# FractionsOfACent
A public-service credential-leak detector for public GitHub. Finds exposed API keys, DB URIs, and private keys; opens courtesy issues so owners can rotate; tracks whether leaks get remediated. Hash-and-discard — the credential itself is never stored. Detection, disclosure, and measurement — not exploitation.
A public-service credential-disclosure pipeline for public GitHub repositories. It detects leaked credentials, opens a courtesy issue on the leaker's repo asking them to rotate, and tracks whether the leak gets remediated. Originated as a Masters-thesis dataset (LLM API key prevalence) and now covers a broader credential surface — see Exposure types below.
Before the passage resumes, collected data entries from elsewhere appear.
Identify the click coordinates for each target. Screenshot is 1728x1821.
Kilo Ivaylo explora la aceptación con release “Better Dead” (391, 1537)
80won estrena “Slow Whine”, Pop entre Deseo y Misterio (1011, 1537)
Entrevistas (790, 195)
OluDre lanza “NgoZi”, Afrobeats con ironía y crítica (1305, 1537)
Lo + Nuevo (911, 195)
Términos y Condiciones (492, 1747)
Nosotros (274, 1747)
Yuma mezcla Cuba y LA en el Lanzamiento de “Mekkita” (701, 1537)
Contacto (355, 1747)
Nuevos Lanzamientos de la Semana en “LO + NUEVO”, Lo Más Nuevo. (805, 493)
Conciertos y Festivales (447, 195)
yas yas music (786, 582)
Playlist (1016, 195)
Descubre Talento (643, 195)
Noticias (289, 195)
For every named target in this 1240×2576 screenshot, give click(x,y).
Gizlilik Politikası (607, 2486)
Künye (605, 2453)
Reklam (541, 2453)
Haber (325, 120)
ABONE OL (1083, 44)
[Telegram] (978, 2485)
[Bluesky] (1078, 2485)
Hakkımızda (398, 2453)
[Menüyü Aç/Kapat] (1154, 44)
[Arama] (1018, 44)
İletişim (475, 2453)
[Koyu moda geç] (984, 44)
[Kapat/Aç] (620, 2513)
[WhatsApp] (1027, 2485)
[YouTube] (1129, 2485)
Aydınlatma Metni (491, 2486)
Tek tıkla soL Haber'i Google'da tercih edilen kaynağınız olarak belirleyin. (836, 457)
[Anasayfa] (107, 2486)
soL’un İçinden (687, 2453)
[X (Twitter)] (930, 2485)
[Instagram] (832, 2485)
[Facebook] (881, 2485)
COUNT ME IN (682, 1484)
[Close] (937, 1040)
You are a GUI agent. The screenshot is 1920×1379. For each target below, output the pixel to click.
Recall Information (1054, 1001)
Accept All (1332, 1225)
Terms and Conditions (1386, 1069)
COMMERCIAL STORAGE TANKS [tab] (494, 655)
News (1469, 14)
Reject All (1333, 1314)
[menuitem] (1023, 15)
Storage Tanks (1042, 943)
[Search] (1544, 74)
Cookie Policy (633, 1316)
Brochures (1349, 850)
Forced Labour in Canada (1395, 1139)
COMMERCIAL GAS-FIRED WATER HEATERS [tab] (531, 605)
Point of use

The system records metadata only — the credentials themselves are never persisted, logged, or returned from any function. The defensible hash-and-discard property is preserved across the new patterns and the new auto-notify path.
Pipeline at a glance #
┌──────────────────────────────────────────────────┐ │ │ GitHub ─► 1. Scan ─► 2. Notify (gated) ─► 3. Recheck ───┘ Code Search (every run) + Contents └─ writes findings └─ writes remediation_checks leaker repo ◄─── auto-issue (only when auto_inform=true) Each invocation runs all three phases in order and persists everything to the SQLite DB at --out. With --loop, the binary becomes a daemon that paces itself against GitHub rate limits and re-runs forever.
Why this exists #
Leaked LLM keys, cloud credentials, payment-provider tokens, and DB connection strings are an active abuse vector on public GitHub. Providers run secret-scanning partner programs, and GitHub's Push Protection blocks many of them at push time. What's missing is the public-service tier: a third-party that observes the leaks, files a courteous notice on the leaker's own repo, then watches whether the leak gets remediated. That's what this project does.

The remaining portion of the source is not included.